[Data records]
————

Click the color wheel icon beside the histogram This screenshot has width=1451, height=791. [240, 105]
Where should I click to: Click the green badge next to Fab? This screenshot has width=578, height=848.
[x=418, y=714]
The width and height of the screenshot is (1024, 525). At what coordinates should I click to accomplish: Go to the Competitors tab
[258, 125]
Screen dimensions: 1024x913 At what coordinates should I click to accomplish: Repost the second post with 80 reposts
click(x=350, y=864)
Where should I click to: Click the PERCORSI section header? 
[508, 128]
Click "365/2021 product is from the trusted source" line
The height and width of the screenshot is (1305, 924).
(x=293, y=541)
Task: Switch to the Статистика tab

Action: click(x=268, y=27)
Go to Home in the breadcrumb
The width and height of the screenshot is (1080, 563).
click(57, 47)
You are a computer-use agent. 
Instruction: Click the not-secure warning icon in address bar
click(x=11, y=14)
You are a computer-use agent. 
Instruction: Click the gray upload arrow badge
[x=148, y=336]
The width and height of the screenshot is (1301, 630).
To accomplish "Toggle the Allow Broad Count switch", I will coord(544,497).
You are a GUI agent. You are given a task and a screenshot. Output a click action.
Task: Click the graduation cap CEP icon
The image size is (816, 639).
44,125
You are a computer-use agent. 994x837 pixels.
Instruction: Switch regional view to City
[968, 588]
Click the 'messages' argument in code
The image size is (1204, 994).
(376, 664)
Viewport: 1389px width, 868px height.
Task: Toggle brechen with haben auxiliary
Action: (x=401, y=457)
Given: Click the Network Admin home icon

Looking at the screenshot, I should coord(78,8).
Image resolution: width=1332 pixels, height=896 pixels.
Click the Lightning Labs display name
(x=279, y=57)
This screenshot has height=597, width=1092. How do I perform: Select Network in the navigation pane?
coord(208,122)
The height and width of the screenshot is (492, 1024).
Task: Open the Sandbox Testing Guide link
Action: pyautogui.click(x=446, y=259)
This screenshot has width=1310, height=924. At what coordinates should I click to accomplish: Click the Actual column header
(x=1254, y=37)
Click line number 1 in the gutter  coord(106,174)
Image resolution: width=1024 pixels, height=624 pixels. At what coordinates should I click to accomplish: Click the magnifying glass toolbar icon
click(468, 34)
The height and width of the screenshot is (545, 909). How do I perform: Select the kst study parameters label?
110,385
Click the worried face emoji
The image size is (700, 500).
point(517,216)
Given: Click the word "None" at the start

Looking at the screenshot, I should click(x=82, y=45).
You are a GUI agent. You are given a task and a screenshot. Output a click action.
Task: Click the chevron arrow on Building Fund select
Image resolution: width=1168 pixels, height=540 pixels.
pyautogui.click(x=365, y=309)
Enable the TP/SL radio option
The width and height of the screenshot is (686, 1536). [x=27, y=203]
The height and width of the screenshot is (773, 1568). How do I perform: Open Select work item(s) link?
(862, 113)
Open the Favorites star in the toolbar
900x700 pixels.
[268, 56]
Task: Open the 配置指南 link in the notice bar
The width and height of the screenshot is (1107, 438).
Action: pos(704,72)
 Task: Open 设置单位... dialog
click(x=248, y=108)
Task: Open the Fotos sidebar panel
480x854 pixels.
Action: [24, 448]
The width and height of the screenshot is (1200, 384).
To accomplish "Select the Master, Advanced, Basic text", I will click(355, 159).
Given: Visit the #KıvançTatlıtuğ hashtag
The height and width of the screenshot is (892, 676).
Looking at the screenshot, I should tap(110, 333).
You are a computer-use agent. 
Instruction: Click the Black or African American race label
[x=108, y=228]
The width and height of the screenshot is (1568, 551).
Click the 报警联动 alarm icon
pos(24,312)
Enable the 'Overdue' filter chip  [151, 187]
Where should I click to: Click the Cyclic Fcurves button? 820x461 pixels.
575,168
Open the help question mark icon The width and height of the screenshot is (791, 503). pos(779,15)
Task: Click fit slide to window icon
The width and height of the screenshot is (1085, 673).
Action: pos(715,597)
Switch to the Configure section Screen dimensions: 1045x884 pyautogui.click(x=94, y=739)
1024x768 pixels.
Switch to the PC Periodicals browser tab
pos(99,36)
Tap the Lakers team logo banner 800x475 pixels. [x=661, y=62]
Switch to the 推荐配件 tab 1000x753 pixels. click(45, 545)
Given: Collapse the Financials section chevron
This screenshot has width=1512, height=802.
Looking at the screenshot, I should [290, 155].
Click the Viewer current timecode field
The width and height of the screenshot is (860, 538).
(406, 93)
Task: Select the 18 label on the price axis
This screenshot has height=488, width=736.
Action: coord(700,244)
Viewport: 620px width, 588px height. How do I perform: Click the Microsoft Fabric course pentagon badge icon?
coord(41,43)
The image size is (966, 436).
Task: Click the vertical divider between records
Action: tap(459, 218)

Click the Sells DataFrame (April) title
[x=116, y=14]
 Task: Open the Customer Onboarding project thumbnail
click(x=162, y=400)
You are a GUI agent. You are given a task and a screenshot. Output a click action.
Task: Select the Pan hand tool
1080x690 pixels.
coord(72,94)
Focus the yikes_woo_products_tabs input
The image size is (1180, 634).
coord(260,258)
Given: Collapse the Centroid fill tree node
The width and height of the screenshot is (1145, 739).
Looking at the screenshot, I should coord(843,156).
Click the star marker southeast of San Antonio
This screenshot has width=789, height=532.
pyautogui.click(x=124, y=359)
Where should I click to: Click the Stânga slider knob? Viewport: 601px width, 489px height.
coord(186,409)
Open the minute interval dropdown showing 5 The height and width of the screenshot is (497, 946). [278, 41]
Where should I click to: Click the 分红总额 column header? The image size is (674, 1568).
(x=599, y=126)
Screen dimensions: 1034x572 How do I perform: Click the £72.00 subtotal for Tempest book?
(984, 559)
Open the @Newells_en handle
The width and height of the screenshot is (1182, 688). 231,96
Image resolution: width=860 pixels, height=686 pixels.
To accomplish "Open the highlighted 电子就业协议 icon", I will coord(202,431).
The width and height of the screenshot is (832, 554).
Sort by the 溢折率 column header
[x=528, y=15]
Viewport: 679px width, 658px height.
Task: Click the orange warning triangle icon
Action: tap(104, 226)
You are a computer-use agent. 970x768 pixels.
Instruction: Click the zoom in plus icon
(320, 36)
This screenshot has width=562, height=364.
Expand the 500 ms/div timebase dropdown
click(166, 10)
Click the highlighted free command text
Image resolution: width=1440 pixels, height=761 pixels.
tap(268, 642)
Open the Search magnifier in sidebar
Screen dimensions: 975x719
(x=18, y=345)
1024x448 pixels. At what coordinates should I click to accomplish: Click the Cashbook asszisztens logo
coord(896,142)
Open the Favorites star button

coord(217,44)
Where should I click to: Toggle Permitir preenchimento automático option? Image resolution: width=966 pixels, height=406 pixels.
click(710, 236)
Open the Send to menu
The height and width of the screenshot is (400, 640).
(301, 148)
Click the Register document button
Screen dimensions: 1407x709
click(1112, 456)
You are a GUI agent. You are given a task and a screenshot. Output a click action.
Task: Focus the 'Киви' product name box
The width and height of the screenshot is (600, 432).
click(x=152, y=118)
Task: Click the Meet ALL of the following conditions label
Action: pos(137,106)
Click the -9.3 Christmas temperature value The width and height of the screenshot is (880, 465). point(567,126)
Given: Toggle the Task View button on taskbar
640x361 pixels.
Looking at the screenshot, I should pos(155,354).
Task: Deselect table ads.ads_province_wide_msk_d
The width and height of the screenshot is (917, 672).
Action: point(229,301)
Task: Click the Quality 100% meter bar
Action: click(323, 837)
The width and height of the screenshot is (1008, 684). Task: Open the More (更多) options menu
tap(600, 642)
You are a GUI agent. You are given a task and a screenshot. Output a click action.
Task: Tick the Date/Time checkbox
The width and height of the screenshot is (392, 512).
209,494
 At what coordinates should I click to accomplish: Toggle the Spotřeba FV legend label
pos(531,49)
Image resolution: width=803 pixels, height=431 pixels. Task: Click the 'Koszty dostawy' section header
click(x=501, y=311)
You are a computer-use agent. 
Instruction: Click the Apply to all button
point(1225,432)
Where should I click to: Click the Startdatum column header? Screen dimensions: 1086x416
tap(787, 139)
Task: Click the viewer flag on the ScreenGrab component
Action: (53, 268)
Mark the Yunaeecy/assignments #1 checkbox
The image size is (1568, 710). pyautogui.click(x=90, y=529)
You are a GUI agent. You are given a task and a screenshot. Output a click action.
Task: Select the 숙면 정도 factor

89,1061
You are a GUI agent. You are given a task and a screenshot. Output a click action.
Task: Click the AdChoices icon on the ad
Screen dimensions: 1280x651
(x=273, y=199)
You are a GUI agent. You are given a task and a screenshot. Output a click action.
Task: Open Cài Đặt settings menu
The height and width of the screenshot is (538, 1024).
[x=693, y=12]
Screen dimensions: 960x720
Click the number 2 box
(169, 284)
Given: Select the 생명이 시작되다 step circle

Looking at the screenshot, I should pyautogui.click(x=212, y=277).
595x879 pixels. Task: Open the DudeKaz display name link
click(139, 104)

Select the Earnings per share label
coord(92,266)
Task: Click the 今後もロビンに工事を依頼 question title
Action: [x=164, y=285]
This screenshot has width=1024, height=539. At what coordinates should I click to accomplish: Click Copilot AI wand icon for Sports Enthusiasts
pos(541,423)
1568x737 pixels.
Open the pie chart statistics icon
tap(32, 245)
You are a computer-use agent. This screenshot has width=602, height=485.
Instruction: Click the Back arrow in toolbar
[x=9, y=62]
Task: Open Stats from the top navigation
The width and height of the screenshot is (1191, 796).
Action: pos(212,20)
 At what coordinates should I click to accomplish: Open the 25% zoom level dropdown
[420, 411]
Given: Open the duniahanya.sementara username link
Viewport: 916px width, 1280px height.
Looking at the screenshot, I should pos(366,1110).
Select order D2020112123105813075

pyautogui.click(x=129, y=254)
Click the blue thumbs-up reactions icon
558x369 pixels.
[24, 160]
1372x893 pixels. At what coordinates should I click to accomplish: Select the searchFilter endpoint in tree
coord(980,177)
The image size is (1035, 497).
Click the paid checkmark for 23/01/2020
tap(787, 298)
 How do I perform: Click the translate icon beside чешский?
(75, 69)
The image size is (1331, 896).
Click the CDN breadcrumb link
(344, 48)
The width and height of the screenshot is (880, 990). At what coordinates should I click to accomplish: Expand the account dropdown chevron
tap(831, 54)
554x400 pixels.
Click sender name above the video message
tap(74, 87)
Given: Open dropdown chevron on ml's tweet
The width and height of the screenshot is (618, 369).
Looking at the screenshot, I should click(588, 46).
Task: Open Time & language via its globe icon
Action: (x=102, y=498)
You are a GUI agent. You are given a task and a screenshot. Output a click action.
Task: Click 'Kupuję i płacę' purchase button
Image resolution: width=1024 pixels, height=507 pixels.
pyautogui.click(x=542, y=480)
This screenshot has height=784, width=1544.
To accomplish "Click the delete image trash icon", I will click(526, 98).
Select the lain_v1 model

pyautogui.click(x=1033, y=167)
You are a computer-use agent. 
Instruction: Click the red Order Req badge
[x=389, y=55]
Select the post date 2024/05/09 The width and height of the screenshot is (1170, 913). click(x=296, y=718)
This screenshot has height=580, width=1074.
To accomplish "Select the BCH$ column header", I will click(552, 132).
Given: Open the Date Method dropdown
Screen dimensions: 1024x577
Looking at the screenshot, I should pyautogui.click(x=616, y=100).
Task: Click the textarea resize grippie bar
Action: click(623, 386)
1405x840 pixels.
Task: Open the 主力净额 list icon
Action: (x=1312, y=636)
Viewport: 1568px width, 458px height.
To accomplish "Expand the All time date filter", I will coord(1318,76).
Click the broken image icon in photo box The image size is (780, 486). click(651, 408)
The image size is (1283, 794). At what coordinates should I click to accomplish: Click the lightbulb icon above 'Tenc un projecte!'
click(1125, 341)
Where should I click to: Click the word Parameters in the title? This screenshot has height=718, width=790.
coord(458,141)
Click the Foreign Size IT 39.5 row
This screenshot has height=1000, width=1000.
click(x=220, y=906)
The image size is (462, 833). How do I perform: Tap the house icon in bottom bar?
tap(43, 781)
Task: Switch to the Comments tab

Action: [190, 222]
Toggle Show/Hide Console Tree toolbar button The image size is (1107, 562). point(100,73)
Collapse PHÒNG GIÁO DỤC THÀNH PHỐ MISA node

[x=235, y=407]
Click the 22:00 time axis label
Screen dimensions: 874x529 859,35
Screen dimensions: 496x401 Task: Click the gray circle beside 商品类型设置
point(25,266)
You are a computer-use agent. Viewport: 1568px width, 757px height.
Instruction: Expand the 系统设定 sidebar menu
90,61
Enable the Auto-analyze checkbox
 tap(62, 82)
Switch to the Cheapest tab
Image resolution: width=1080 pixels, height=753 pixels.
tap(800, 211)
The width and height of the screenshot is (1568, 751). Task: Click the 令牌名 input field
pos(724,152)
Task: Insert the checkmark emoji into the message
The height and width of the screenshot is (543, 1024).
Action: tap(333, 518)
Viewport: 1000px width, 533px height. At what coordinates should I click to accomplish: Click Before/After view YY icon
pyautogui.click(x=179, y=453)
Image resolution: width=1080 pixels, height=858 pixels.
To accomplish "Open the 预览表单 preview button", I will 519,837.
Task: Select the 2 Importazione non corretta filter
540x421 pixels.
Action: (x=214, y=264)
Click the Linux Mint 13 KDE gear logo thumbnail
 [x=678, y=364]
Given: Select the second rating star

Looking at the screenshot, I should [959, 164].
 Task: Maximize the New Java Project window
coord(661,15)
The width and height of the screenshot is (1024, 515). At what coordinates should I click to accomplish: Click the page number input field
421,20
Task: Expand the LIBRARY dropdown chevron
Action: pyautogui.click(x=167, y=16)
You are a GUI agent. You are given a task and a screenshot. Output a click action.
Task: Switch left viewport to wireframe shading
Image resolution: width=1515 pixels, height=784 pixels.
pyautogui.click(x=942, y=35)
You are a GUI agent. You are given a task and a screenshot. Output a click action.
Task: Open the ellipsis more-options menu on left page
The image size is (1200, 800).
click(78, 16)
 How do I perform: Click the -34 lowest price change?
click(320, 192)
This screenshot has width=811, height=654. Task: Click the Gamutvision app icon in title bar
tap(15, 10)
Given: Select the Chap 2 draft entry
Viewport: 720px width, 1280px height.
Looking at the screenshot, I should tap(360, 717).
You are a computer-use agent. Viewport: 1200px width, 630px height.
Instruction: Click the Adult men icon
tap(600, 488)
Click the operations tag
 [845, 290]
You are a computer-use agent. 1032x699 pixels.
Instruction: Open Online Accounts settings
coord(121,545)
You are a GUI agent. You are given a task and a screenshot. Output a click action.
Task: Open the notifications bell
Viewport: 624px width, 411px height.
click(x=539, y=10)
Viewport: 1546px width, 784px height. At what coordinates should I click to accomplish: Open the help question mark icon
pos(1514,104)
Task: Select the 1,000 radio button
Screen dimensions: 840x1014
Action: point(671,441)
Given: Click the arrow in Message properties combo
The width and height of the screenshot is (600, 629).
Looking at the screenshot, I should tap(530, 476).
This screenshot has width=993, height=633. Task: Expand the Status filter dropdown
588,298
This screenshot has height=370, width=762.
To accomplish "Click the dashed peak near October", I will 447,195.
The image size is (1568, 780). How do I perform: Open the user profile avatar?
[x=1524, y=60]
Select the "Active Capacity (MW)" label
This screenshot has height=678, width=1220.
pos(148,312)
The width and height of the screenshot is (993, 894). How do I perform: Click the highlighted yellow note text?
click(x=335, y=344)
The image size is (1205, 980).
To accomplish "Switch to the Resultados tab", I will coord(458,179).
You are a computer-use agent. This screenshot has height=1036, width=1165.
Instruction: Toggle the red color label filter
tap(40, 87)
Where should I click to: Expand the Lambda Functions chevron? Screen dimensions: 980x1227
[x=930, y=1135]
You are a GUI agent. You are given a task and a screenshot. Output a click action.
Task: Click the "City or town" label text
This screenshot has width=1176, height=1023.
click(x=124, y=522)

————

■ **What is required**
Each line holding the word "left" must be pulled from the records.

■ **Written reply**
Task: Switch left viewport to wireframe shading
Task: Open the ellipsis more-options menu on left page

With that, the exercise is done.